Armies of killer robots – one lucky fan's dream
"As a child, I was always less interested in football than in making things," Tucker, 49, said. "I wanted to play with Lego, Airfix and Meccano. I loved Gerry Anderson's Thunderbirds and Captain Scarlet, and Ray Harryhausen's stop-motion animation sequences. And, of course, the sci-fi series Blake's 7 and Doctor Who."
The exhibition is one of several events that will mark the show's 50th anniversary, alongside the broadcast of a special anniversary episode on November 23. Unusually, Tucker has now worked with five incarnations of the Doctor, and has helped prepare the way for Peter Capaldi to take over from Matt Smith.
Trained by the BBC's now defunct visual effects department, the aspiring model-maker's dreams came true when he was given a job on the programme in the 1980s, working with Doctors Colin Baker and Sylvester McCoy. "Back in the late 1970s, I had discovered there was a BBC department that built these models, and, as I had always drawn cybermen and spacecraft in my schoolbooks, I wrote to the BBC asking them what I needed to do to get this kind of work in later life."
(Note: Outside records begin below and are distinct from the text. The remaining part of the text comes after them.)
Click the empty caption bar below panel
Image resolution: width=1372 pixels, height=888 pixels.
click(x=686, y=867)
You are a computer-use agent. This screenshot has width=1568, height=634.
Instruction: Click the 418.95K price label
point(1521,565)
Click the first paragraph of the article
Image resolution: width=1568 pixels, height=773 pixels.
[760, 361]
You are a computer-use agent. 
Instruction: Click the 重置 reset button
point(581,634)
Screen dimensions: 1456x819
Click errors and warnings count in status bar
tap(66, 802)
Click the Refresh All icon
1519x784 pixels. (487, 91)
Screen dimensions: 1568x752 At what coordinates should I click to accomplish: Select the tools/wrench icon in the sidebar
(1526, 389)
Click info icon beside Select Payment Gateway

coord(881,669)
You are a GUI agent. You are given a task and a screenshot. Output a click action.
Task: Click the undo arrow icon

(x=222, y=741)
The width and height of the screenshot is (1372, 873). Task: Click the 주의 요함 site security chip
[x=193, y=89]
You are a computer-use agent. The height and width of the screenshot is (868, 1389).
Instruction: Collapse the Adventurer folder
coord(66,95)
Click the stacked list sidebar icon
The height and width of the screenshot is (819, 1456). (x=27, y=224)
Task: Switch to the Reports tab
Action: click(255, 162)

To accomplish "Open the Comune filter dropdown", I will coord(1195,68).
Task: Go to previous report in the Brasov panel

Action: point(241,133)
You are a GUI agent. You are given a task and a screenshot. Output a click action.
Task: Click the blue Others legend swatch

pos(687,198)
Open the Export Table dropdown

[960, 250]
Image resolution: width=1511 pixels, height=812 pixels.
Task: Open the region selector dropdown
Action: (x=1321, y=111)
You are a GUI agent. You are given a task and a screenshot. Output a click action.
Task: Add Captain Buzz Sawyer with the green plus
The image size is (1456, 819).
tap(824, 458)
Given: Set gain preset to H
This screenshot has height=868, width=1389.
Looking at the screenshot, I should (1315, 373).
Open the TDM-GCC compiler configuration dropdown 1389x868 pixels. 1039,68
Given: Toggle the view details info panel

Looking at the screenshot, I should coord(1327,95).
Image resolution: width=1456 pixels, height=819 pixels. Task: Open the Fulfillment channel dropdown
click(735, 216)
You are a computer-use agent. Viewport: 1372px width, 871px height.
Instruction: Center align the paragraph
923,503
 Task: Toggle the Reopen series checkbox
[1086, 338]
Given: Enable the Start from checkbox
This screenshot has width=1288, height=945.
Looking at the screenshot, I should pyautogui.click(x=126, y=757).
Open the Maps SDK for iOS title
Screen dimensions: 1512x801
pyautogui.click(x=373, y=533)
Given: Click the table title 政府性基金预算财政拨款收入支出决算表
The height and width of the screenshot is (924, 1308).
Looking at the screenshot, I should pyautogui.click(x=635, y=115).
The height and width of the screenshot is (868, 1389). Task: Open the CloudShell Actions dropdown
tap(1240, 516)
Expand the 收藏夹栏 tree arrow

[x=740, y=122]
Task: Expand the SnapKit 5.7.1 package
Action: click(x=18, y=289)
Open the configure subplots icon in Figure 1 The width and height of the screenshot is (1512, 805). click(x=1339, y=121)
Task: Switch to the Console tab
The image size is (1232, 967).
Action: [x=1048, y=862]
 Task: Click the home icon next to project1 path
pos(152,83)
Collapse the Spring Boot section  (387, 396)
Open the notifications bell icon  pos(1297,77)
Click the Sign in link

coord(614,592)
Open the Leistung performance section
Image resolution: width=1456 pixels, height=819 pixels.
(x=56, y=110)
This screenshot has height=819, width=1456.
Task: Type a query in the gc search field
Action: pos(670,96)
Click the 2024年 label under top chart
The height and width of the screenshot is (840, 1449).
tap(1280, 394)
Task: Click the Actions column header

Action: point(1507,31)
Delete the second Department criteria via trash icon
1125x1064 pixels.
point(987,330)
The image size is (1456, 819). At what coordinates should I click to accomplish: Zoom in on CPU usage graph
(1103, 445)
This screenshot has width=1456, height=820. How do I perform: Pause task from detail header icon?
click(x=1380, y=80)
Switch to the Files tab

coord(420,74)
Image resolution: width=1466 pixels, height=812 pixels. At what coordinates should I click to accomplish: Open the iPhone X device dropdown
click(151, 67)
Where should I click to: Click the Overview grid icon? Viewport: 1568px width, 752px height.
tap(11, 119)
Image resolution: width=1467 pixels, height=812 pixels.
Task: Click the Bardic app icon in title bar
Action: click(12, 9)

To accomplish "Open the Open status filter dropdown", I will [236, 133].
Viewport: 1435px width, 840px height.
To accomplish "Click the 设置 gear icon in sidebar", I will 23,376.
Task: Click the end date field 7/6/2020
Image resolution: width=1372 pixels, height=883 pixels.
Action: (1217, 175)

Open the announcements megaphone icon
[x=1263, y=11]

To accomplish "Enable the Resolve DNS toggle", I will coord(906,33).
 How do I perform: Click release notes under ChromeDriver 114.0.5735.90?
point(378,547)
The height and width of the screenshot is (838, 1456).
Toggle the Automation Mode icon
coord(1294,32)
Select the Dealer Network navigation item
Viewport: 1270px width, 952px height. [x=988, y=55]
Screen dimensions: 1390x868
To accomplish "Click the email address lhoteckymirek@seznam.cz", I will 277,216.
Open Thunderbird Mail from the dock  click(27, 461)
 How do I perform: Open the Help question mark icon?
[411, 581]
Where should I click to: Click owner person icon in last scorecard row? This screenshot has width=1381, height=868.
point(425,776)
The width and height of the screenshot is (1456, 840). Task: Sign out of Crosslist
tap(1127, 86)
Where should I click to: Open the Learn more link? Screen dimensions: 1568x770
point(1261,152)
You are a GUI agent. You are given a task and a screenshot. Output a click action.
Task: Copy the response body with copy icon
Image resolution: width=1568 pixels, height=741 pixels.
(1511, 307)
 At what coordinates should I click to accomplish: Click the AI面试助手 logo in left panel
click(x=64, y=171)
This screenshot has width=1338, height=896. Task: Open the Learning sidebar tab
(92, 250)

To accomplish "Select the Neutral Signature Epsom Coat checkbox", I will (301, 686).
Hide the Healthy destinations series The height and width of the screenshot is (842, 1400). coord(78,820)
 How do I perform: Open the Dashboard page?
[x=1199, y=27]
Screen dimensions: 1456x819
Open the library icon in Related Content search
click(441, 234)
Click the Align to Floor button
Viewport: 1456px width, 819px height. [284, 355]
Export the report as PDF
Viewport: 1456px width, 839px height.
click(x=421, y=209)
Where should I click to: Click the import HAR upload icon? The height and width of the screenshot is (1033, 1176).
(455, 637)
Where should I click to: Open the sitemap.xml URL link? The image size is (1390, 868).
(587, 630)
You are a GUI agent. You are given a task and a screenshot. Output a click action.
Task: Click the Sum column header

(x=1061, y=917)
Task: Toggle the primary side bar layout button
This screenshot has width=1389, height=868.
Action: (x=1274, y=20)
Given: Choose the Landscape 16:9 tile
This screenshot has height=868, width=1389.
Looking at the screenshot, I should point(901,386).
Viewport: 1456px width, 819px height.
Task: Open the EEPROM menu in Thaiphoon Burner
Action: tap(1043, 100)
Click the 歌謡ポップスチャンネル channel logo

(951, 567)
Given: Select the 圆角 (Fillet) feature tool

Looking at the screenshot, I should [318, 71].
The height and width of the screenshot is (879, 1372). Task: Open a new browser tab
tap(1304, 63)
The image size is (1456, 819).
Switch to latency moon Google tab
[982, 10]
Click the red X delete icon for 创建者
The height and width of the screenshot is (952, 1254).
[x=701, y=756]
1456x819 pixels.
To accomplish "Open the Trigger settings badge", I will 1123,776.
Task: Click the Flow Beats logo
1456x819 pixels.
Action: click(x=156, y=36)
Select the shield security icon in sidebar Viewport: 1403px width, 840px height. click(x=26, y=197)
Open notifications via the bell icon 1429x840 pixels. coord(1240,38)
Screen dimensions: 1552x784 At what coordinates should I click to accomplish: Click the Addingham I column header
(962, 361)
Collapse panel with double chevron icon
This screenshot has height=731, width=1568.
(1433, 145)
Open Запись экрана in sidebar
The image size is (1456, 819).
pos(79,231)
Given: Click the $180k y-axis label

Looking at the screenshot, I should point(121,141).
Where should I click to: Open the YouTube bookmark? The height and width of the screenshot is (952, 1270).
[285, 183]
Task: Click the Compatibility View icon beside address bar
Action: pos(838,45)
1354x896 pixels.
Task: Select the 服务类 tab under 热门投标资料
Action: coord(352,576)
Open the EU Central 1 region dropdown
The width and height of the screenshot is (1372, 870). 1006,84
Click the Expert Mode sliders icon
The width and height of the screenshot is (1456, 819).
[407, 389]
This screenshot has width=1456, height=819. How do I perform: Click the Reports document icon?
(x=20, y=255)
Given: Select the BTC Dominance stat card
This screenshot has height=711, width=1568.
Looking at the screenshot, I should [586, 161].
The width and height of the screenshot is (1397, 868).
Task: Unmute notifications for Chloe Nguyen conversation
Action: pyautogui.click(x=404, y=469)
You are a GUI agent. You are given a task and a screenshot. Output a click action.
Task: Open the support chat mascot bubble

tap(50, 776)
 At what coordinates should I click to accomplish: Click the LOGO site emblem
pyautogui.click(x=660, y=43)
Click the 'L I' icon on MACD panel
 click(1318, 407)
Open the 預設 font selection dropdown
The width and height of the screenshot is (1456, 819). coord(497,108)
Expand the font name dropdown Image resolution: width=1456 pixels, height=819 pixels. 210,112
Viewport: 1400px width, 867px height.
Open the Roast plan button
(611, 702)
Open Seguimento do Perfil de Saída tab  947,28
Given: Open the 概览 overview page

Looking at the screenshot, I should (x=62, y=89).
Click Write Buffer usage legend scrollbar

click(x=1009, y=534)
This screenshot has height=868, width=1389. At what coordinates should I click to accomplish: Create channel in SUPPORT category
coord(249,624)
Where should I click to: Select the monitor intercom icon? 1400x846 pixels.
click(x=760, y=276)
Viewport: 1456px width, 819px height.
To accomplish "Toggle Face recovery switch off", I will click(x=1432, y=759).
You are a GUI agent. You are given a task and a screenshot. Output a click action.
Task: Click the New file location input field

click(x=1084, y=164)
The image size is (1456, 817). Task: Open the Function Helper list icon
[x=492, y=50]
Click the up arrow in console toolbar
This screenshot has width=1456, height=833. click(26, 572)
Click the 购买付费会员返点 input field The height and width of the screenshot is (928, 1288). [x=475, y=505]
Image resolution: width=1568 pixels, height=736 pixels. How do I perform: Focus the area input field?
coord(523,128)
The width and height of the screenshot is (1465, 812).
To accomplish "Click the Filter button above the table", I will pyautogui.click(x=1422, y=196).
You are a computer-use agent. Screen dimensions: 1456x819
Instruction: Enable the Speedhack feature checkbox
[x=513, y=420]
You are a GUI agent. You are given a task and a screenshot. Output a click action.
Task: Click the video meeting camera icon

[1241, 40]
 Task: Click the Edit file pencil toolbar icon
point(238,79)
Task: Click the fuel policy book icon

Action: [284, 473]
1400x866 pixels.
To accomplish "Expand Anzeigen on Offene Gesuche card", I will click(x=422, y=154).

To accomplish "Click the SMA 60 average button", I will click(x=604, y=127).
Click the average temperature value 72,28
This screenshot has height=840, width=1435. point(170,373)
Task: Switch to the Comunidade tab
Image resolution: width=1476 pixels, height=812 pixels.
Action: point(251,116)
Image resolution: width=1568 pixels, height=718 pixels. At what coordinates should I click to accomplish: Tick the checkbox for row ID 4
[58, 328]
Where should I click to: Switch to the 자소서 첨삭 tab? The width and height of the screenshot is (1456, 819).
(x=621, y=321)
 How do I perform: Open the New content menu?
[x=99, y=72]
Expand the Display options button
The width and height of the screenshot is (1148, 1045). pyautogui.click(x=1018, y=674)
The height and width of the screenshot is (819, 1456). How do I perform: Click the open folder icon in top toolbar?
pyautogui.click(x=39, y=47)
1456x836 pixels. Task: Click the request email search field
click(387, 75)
Tucker received a letter back telling him which O-levels to take and suggesting he go on to study theatre design. "In the meantime, my father lent me his old clockwork Super 8 camera, and so, by the age of 10, I knew what I wanted to be," said Tucker.
When he contacted the BBC later, it offered him a post as a holiday leave assistant with the special effects team. "I was there for 20 years."
During the 1980s, Tucker worked closely with the two Doctors. "I became particular friends with Sylvester, and with Sophie Aldred, who played the Doctor's assistant, Ace. They were both fascinated by the effects we created."
When the BBC effects department closed in 2003, Tucker stayed on in a department dedicated to creating miniature models before he set up a freelance company, The Model Unit, and joined the team putting together the Doctor Who comeback series, with Christopher Eccleston.
The new show's creator, Russell T Davies, then gave Tucker a chance to make a full-scale Dalek.
Working with Eccleston from 2005, he went on to create memorable scenes for David Tennant and for Smith, with the model sequences in the 60-minute Christmas invasion episode and footage involving blowing out the windows of flats where Billie Piper's character lived. "We destroyed Big Ben, too, when a great wind went through it."
Tucker says: "It is fascinating to me that I can be working on the 50th anniversary episode using techniques that were used in the first programmes. We made the new episode in 3D, of course, and filmed it on high-speed video, but we are still trying to convince the audience that miniatures are real with credible detail and with lighting.
It is the same sleight of hand. There can't be many jobs, either, where you sit on a stage where great actors are working and just work on the same kind of models you made as a child."